Kami Rita Sherpa, che ha guidato il team dei fixers, ha salito l’Everest per 25 volte, ed è diventato un personaggio famoso. Siete in competizione o siete amici? 

“Stimo moltissimo Kami e siamo amici, ottimi amici. E’ un altro fratello, he’s another bro, come i miei nove compagni di avventura sul K2”.  

Qualche settimana fa, dei campi sull’Annapurna, oltre i 7000 metri di quota, sono stati riforniti in elicottero. Certo, più in basso, lungo la via normale, il pericolo di valanghe era forte. Ma ha senso? Se si salta l’Icefall si può dire di aver salito l’Everest?

“Se facessi una cosa del genere mi sembrerebbe di barare, ma in montagna ognuno fa quel che crede. L’importante è essere onesti, e dire la verità al ritorno”. 

Cosa mi dice del suo Big Cleanup Project? Avete già iniziato a rimuovere immondizia dall’Everest?

“Non ancora, recuperare bombole, tende e altro materiale abbandonato sul Colle Sud è complicato, pericoloso e costoso. Intanto cerco di dare l’esempio, non lasciando nulla in alta quota, e invitando i miei clienti a fare lo stesso. Bisogna guidare con l’esempio!”

In meno di due anni, tra la primavera del 2019 e il gennaio del 2021, lei ha compiuto due imprese straordinarie come il Project Possible e l’invernale del K2. E’ riuscito a ideare, per il futuro, dei progetti altrettanto impegnativi, e di altrettanto impatto sul pubblico?
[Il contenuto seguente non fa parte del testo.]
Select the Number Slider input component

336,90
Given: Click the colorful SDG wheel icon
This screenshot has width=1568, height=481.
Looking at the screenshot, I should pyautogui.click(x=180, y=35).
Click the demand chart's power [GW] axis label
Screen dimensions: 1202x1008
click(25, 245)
“La montagna aiuta sempre a pensare, e ho un paio di idee interessanti, che potrei tentare tra un paio d’anni. So che lei vorrebbe fare uno scoop, ma non gliele posso raccontare”. 

Lei è stato per molti anni un militare britannico, nelle forze speciali e prima ancora nei Gurkha, i militari nepalesi che hanno combattuto a Gallipoli, sulla Linea Gotica, alle Falkland e in decine di altre guerre. Secondo lei l’esistenza dei Gurkha ha creato un legame tra la Gran Bretagna e il Nepal?

“Certamente sì. E’ un legame molto forte, fatto di comprensione e di amicizia”. 

Lei è cittadino britannico o nepalese? Oppure ha la doppia cittadinanza? 

“Sono grato alla Gran Bretagna, rispetto la regina e la Corona, ma sono semplicemente un cittadino del Nepal. E poi, come tutti gli alpinisti, la mia vera patria è la montagna”.